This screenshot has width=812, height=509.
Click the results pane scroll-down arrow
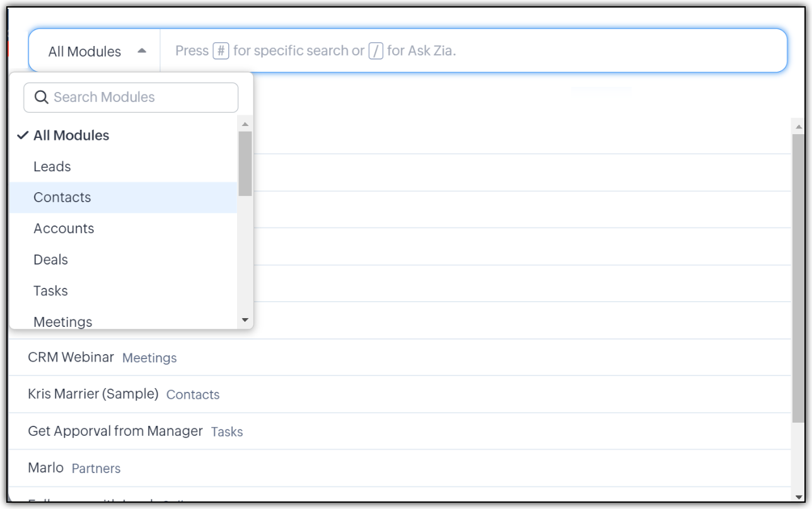(x=799, y=496)
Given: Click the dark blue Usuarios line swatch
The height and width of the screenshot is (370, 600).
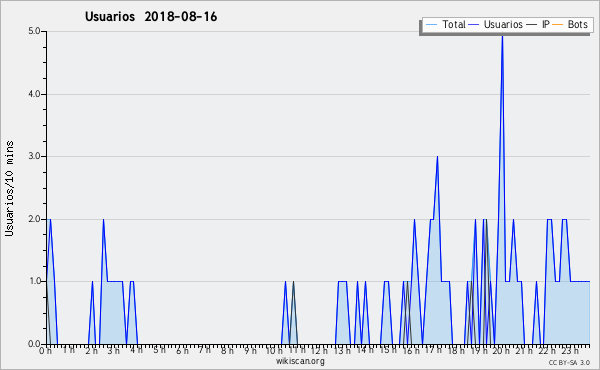Looking at the screenshot, I should [x=474, y=25].
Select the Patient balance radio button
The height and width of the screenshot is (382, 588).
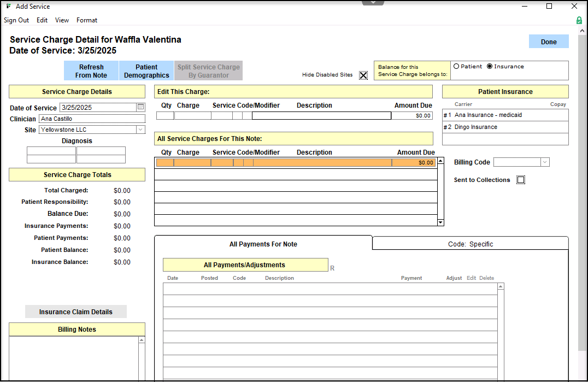456,66
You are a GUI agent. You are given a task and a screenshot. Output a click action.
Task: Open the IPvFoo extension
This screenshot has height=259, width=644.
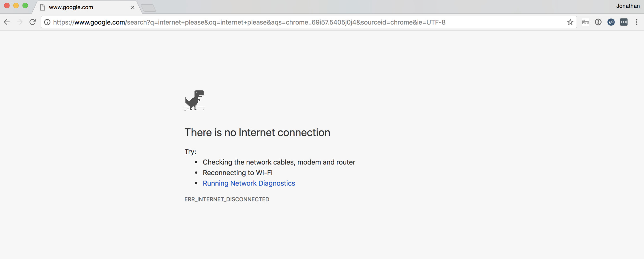pyautogui.click(x=585, y=22)
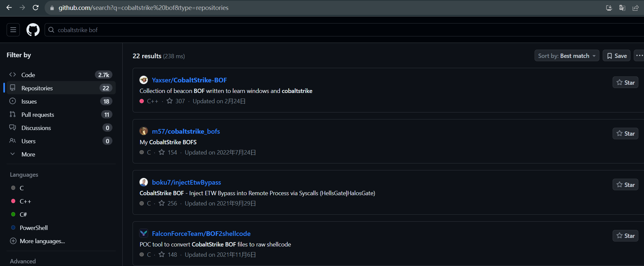Expand the More filter types list
Viewport: 644px width, 266px height.
tap(28, 154)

━━━━━━━━━━━━━━━━━━━━━━━━━━━━━━

• Goal of the exercise:
Output the full listing verbatim, but drop the images.

• Response below:
This screenshot has width=812, height=509.
Click the results pane scroll-down arrow
(x=799, y=496)
Given: Click the dark blue Usuarios line swatch
The height and width of the screenshot is (370, 600).
Looking at the screenshot, I should [x=474, y=25].
Select the Patient balance radio button
The height and width of the screenshot is (382, 588).
456,66
You are a GUI agent. You are given a task and a screenshot. Output a click action.
Task: Open the IPvFoo extension
This screenshot has height=259, width=644.
pyautogui.click(x=585, y=22)
Expand the More filter types list
Viewport: 644px width, 266px height.
tap(28, 154)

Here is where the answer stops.